2015-01: the Impact of Medical Science

The Impact of Medical Science

In 1960, January 1, I received a call from my brother-in-law in Colorado — my father had just passed away with heart failure. He had an attack several days earlier and the small town hospital in eastern Colorado had little to offer him—comfort and care, but not much healing.

On Tuesday, October 21, 2014, I experienced tightness in my chest. Because I already had a pacemaker and stents, I carried a small bottle of nitro pills. I put one under my tongue and headed to the emergency room at Fairview-Southdale Hospital. In quick order I was given an EKG and blood tests, admitted for observation, then moved to the heart wing, associated with the University of Minnesota heart specialists at Fairview. The next day an angiogram showed the need for triple-bypass surgery. Three days after I entered the emergency room, I was wheeled into the operating room; the bypass was completed. Four weeks later, I was home, entering cardiac rehabilitation and planning UMRA activities for January.

What a difference 54 years has made! How many more years would my father have had if pacemakers, angiograms, stents, and bypass surgery had been available in eastern Colorado in 1960? At that time some of these life-saving procedures were just being tried in a few places in the world, most notably in Minnesota. Take open heart surgery, for example.

In 2009 the American Heart Association publication, Circulation, carried an article by Dr. William S. Stoney, emeritus professor of Cardiac and Thoracic Surgery at Vanderbilt University School of Medicine. Tracing the development of open heart surgery in his article, "Historical Perspectives in Cardiology: Evolution of Cardiopulmonary Bypass," Stoney detailed the contributions of Minnesotans to bypass surgery.

"There was a great deal of excitement about cardiac surgery developing at the University of Minnesota and the Mayo Clinic. It all started in 1945. The chairman of the University's Department of Surgery, Dr. Owen Wangensteen, asked his younger faculty member, Clarence Dennis, to see if he could develop a heart-lung machine."

Dennis did develop an early machine. Another of Wangensteen's team, Dr. John Lewis, using patient hypothermia, conducted what Stoney called, "the first successful open heart operation ever performed." A third Wangensteen protégé, Dr. C. Walton Lillehei, is frequently referred to as "the father of open heart surgery."

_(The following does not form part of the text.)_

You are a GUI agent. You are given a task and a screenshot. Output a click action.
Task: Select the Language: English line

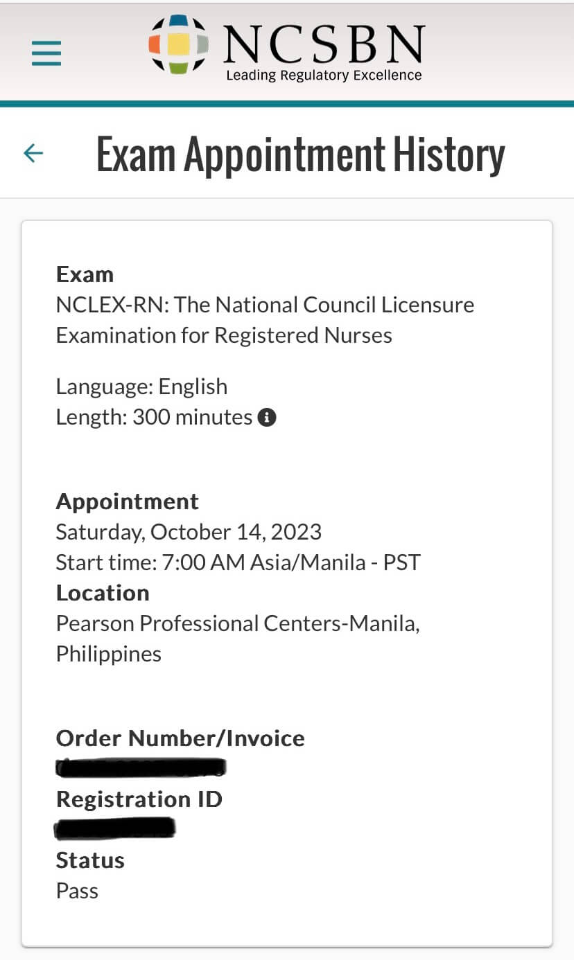(141, 386)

As Stoney puts it, "Once the heart-lung machine was developed and perfected, largely due to the work of Dr. John Gibbon of the Mayo Clinic and Richard DeVall of Lillehei's team, the word of this new development spread rapidly through the surgical world. Surgeons could watch open heart operations in the morning, and in the afternoon they could visit the experimental laboratory where Devall and Vincent Gott would show them how to set up the bubble oxygenator and purchase one for less than $1,000. It was this inexpensive device that made it possible for many medical centers to start a cardiac surgery program."

Lillehei was responsible for a long list of contributions in the field and trained many young surgeons who became major contributors to heart research and surgery.

About this time, Dr. John Kirklin of the Mayo Clinic also began conducting open heart surgeries. Dr. Stoney writes, "For a brief period of time (1955-56) there were only two hospitals in the world where open heart surgery was being done on a daily basis: Lillehei at the University of Minnesota and, 60 miles away, John Kirklin at the Mayo Clinic. Surgeons came in droves from all over the world to see these two men at work."

Clearly, Minnesota has made important contributions to the development of open heart surgery. From early experiments with heart-lung machines to the training of countless surgeons, this successful high-risk treatment of the ailing heart has lengthened the lives of thousands. Several UMRA members are among them.

As one of those survivors, and in behalf of many others, I thank doctors Wangensteen, Lillehei, Kirklin, and dozens of other Minnesotans working with them, for their contributions to bypass surgery.

It is easy to take successful operations for granted. Things that were considered terminal not so long ago are now held at bay or even cured. Our longevity is increasing, giving us the opportunity to live well in our later years.